▸ **Provided data**:
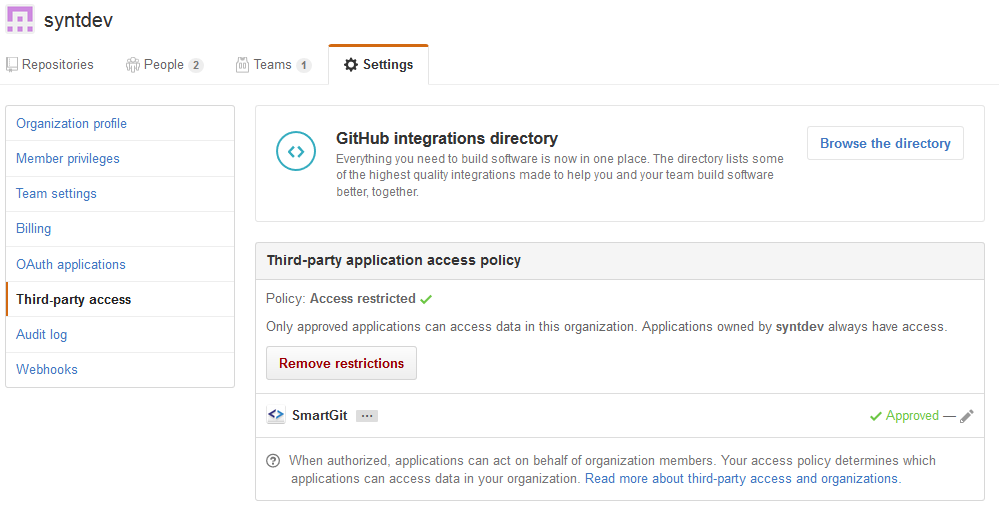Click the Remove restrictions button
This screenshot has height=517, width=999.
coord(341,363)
...
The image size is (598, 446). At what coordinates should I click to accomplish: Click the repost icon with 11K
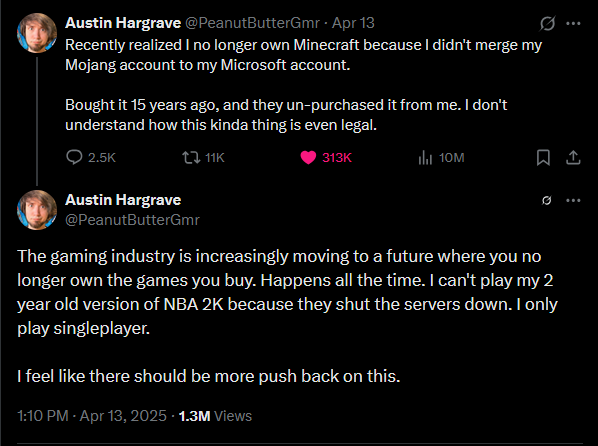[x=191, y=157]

▸ **Exercise requirements**: Copy the rows word for word, starting at the line that contains "Click the Remove restrictions button" and ending after the line that contains "coord(341,363)". Omit the pictures from your copy.

▸ **Worked solution**:
Click the Remove restrictions button
This screenshot has height=517, width=999.
coord(341,363)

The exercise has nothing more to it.